• WORK REQUIRED
Among the lines below, restate word for word only those from the line with "Task: Click the Type column header" through the line with "Select the wallet sidebar icon", with both end lines kept.

• Stored records

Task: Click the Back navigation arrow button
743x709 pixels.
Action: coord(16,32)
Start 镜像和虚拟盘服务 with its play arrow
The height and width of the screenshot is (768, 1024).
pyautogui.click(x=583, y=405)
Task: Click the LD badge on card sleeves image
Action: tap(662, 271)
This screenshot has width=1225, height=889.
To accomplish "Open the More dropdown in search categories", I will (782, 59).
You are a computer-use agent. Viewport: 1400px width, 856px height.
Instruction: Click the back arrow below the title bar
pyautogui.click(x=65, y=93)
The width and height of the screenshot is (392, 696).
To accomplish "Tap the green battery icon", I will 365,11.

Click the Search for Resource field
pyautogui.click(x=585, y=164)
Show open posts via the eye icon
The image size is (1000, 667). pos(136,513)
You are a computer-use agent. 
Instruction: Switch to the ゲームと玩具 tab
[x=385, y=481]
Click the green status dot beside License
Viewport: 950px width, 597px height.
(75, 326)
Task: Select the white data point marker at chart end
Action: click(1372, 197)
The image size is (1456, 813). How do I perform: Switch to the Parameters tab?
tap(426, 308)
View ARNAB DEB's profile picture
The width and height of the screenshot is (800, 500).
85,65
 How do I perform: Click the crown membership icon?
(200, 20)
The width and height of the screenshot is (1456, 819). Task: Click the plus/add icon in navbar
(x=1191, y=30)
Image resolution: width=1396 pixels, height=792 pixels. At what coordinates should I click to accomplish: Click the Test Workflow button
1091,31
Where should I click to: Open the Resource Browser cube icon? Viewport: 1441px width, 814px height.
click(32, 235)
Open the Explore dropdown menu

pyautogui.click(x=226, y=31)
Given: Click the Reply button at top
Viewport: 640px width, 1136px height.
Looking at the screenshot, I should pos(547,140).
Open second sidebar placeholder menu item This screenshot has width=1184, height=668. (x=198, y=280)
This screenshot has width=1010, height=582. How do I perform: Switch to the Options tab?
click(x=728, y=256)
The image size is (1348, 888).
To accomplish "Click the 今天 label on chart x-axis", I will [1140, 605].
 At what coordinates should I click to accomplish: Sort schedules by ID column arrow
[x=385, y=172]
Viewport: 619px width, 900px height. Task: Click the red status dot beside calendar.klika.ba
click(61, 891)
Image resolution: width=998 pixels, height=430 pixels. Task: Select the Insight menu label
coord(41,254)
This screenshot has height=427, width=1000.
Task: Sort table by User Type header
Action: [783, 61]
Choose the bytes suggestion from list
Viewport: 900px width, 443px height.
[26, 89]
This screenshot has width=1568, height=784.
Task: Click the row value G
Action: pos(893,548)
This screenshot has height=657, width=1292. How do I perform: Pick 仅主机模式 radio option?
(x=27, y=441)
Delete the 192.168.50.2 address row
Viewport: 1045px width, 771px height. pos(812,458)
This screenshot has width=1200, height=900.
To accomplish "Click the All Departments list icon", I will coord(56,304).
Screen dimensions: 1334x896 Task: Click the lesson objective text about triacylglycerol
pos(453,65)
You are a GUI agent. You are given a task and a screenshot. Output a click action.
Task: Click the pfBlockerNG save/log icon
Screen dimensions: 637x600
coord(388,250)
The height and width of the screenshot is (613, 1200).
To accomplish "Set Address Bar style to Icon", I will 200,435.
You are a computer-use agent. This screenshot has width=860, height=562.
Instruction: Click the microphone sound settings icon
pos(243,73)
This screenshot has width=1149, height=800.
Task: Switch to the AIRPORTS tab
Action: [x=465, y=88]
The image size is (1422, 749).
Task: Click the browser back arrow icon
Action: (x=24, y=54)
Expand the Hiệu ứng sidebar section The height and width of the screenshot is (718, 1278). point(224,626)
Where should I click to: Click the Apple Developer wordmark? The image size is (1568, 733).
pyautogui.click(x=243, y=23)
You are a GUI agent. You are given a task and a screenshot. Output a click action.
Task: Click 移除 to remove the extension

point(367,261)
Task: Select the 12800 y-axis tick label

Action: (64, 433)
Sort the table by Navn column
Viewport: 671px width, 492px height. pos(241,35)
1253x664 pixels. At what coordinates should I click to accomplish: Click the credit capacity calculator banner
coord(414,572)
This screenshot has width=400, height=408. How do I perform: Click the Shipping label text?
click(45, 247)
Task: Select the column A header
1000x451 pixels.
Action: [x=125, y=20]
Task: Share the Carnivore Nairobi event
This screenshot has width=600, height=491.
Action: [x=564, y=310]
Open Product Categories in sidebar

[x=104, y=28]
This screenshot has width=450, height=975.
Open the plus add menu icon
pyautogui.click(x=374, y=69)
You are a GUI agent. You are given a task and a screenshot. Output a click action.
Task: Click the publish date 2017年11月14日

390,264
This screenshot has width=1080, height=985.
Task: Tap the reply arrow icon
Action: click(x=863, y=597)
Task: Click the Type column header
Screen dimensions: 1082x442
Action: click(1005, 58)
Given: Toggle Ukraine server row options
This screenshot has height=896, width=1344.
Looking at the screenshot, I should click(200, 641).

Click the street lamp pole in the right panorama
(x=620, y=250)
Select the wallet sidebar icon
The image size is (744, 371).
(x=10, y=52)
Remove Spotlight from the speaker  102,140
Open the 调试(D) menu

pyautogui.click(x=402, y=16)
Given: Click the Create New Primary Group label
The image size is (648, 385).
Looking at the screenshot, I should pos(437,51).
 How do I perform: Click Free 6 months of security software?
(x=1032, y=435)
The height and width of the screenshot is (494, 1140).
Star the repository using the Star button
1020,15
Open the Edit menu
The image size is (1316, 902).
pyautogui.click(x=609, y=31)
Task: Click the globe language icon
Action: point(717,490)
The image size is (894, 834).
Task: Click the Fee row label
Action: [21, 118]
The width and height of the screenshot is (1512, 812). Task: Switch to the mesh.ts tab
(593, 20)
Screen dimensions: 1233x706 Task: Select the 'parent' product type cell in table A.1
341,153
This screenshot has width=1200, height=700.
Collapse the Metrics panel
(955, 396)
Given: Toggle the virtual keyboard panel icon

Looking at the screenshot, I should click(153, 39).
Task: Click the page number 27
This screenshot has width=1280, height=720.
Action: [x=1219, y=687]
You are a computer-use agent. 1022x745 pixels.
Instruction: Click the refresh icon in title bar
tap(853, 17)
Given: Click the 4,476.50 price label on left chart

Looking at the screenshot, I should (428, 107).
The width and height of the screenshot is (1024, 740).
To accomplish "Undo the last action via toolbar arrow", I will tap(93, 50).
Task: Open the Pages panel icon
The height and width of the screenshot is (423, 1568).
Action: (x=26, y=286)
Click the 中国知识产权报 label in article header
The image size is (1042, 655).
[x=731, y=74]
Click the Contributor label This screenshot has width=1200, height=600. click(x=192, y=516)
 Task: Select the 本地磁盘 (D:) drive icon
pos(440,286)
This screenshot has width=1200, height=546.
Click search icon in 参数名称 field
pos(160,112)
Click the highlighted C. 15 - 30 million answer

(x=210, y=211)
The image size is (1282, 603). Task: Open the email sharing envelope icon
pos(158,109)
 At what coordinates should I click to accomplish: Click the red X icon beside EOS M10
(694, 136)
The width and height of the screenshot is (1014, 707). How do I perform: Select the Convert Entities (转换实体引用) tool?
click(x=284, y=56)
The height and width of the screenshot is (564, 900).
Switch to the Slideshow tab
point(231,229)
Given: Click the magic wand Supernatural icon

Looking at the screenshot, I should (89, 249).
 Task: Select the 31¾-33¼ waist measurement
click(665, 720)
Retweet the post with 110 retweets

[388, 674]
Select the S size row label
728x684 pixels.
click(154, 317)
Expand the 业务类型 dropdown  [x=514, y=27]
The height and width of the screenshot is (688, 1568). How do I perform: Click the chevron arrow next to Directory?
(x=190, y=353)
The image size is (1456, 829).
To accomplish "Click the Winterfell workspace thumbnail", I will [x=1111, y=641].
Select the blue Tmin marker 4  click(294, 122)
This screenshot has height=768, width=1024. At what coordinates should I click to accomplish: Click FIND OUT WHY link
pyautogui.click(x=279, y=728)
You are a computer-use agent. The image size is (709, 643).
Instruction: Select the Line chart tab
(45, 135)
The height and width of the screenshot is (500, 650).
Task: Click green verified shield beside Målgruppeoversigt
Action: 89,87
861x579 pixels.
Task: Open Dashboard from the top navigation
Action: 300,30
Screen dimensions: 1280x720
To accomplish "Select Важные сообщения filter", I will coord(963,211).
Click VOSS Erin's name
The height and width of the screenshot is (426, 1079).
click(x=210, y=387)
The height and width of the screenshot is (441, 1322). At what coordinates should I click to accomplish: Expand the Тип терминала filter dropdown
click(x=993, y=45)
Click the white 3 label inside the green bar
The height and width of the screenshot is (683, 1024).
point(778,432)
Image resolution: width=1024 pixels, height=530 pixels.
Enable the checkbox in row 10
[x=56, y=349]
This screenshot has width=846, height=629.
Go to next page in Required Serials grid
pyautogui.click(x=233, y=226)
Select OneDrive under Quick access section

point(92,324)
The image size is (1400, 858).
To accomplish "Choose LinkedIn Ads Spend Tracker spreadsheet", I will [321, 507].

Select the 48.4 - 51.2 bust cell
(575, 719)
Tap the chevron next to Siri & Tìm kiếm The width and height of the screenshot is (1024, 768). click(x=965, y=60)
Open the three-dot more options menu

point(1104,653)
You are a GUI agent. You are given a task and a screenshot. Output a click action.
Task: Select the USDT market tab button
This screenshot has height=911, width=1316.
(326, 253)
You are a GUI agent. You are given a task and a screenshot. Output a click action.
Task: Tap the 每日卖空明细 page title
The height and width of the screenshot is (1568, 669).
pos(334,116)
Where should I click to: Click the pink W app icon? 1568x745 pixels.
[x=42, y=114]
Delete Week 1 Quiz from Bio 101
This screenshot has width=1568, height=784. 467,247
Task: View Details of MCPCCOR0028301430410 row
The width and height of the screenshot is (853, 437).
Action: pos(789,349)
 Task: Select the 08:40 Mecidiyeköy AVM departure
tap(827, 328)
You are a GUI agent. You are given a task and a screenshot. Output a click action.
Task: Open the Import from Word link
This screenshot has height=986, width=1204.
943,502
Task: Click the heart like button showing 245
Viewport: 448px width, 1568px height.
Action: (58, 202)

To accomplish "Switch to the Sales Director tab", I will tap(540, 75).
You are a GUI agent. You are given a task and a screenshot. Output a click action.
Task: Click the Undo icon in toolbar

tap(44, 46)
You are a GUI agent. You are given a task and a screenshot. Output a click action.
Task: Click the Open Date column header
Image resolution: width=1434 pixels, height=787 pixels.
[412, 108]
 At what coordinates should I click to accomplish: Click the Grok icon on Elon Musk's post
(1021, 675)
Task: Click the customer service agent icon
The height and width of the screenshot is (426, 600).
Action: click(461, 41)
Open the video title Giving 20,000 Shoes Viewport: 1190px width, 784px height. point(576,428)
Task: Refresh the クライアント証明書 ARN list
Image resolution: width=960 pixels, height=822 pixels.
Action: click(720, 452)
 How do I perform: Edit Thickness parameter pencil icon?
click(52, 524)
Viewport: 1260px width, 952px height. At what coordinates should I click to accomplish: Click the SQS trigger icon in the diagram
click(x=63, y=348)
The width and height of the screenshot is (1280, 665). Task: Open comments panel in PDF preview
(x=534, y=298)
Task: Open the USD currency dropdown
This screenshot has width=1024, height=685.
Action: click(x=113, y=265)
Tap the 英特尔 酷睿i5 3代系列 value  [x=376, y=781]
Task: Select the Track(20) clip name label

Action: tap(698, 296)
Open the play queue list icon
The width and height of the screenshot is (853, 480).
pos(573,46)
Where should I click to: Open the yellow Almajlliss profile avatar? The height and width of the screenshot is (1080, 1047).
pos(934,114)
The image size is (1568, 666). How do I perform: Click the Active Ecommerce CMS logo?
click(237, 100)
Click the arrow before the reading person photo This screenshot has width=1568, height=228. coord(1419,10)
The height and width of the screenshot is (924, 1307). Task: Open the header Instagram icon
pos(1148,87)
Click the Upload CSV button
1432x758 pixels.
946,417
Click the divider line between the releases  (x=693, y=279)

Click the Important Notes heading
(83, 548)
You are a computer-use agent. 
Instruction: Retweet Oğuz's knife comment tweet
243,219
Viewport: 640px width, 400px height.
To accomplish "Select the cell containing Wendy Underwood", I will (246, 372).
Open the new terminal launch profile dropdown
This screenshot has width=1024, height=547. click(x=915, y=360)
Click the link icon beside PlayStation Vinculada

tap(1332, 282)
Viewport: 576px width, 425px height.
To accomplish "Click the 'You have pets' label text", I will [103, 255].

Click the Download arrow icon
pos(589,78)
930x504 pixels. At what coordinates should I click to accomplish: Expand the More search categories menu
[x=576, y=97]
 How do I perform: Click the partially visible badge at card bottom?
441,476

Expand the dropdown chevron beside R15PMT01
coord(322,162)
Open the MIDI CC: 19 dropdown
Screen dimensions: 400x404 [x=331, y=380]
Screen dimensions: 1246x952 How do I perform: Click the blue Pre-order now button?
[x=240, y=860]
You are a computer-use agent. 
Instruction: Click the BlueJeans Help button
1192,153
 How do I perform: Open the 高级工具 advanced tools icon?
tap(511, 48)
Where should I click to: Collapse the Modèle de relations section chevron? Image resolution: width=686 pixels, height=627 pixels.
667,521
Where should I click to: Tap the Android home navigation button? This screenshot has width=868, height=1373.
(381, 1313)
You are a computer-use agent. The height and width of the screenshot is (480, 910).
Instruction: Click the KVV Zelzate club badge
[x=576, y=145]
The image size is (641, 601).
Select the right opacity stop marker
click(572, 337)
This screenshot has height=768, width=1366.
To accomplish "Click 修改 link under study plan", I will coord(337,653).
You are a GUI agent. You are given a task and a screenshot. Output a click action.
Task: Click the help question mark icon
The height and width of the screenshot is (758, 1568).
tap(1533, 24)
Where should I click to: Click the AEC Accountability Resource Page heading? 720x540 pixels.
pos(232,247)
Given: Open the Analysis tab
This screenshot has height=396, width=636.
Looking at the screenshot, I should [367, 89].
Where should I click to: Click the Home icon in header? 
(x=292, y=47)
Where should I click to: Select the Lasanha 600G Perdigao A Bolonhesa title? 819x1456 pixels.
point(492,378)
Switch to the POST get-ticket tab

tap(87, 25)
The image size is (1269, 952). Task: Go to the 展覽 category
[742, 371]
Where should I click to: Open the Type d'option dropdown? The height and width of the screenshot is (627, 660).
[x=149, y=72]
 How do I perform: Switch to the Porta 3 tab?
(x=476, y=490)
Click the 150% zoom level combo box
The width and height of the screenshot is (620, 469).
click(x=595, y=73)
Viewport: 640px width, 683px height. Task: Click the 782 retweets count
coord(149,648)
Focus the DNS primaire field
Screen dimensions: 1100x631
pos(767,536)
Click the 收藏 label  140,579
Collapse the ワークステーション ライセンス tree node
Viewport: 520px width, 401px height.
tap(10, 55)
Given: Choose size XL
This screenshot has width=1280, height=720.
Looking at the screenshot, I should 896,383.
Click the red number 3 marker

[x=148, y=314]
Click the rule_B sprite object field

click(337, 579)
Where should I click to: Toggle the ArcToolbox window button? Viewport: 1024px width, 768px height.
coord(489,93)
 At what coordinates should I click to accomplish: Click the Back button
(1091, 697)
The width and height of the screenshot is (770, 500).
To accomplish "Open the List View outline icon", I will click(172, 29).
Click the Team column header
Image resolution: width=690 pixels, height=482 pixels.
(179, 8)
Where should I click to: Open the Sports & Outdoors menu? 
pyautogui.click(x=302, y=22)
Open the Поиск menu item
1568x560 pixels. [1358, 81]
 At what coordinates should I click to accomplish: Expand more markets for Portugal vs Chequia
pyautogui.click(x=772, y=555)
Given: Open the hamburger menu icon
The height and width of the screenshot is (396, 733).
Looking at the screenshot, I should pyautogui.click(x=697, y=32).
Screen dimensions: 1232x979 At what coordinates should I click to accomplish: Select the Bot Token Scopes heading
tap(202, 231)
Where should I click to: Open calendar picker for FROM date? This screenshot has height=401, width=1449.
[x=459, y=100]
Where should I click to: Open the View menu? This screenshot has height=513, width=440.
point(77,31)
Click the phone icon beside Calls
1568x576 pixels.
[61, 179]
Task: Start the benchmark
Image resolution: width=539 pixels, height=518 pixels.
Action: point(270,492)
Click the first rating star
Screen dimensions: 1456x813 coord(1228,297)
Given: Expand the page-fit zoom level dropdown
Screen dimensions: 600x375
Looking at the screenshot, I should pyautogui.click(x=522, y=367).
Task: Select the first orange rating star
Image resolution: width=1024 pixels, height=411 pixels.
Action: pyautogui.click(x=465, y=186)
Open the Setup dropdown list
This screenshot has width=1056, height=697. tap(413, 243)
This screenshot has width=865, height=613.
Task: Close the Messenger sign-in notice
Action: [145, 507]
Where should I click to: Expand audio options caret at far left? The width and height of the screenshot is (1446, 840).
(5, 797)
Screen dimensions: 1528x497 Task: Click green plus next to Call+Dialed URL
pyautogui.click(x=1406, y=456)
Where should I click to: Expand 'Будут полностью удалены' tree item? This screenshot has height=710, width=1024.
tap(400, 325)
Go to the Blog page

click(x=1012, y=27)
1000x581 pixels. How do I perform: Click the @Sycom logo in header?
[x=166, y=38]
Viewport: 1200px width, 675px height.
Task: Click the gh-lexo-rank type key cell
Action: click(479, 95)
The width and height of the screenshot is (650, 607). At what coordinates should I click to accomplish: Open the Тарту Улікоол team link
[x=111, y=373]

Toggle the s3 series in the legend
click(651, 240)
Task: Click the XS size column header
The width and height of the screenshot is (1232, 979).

• RESULT FOR THIS TASK
Task: Click the Type column header
Screen dimensions: 1082x442
Action: click(1005, 58)
Given: Toggle Ukraine server row options
This screenshot has height=896, width=1344.
Looking at the screenshot, I should click(200, 641).

Click the street lamp pole in the right panorama
(x=620, y=250)
Select the wallet sidebar icon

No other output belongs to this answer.